Benchmarked on March 27, 2020 with end2end_bench --benchmark_min_time=5 on an Android/ARM64 build with Android NDK r21 (bazel build -c opt --config android_arm64 :end2end_bench) and neural network models with randomized weights and inputs.

Raspberry Pi

The table below presents multi-threaded performance of XNNPACK library on three generations of MobileNet models and three generations of Raspberry Pi boards.

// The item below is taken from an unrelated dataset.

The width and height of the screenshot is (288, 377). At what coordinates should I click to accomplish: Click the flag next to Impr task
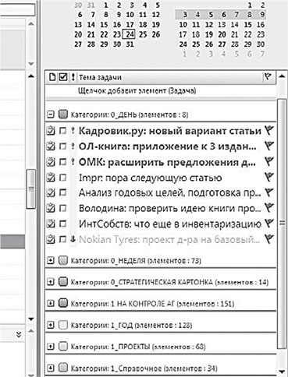tap(269, 178)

Model	RPi Zero W (BCM2835), ms	RPi 2 (BCM2836), ms	RPi 3+ (BCM2837B0), ms	RPi 4 (BCM2711), ms	RPi 4 (BCM2711, ARM64), ms
FP32 MobileNet v1 1.0X	3919	302	114	72	77
FP32 MobileNet v2 1.0X	1987	191	79	41	46
FP32 MobileNet v3 Large	1658	161	67	38	40
FP32 MobileNet v3 Small	474	50	22	13	15
INT8 MobileNet v1 1.0X	2589	128	46	29	24
INT8 MobileNet v2 1.0X	1495	82	30	20	17

Benchmarked on Feb 8, 2022 with end2end-bench --benchmark_min_time=5 on a Raspbian Buster build with CMake (./scripts/build-local.sh) and neural network models with randomized weights and inputs. INT8 inference was evaluated on per-channel quantization schema.

Minimum build requirements

C11
C++17
Python 3

Publications

Marat Dukhan “The Indirect Convolution Algorithm”. Presented on Efficient Deep Learning for Compute Vision (ECV) 2019 workshop (slides, paper on ArXiv).
Erich Elsen, Marat Dukhan, Trevor Gale, Karen Simonyan “Fast Sparse ConvNets”. Paper on ArXiv, pre-trained sparse models.
Marat Dukhan, Artsiom Ablavatski “The Two-Pass Softmax Algorithm”. Paper on ArXiv.
Yury Pisarchyk, Juhyun Lee “Efficient Memory Management for Deep Neural Net Inference”. Paper on ArXiv.

Ecosystem

Machine Learning Frameworks

Acknowledgements

XNNPACK is based on QNNPACK library. Over time its codebase diverged a lot, and XNNPACK API is no longer compatible with QNNPACK.